Stored entries
———

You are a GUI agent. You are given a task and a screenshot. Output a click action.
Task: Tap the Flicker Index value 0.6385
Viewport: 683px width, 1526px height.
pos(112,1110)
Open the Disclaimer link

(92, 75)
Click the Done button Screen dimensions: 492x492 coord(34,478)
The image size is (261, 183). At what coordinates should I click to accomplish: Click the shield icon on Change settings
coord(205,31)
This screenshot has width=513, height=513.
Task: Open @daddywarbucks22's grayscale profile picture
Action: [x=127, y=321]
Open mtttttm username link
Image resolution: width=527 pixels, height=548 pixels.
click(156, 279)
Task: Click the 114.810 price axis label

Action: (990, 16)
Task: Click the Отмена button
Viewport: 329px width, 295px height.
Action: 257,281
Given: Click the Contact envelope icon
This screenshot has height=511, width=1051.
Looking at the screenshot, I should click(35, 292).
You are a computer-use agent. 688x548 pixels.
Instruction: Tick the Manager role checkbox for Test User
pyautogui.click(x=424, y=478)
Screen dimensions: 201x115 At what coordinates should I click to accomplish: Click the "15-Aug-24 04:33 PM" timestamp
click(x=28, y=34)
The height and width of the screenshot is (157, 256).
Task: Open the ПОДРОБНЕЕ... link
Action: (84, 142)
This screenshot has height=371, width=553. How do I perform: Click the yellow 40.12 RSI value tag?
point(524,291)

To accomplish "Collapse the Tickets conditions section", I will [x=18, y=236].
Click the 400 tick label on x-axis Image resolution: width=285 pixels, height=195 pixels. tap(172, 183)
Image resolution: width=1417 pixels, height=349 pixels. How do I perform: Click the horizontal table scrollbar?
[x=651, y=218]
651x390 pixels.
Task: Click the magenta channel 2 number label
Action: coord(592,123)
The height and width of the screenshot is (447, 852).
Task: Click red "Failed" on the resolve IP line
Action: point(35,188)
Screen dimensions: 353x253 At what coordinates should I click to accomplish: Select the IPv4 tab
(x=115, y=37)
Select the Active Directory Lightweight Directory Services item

———

EXERCISE REQUIREMENTS: Your task is to repeat the records exactly. Begin at their first line and stop after the line containing "Open mtttttm username link".

WRITTEN RESPONSE:
You are a GUI agent. You are given a task and a screenshot. Output a click action.
Task: Tap the Flicker Index value 0.6385
Viewport: 683px width, 1526px height.
pos(112,1110)
Open the Disclaimer link

(92, 75)
Click the Done button Screen dimensions: 492x492 coord(34,478)
The image size is (261, 183). At what coordinates should I click to accomplish: Click the shield icon on Change settings
coord(205,31)
This screenshot has width=513, height=513.
Task: Open @daddywarbucks22's grayscale profile picture
Action: [x=127, y=321]
Open mtttttm username link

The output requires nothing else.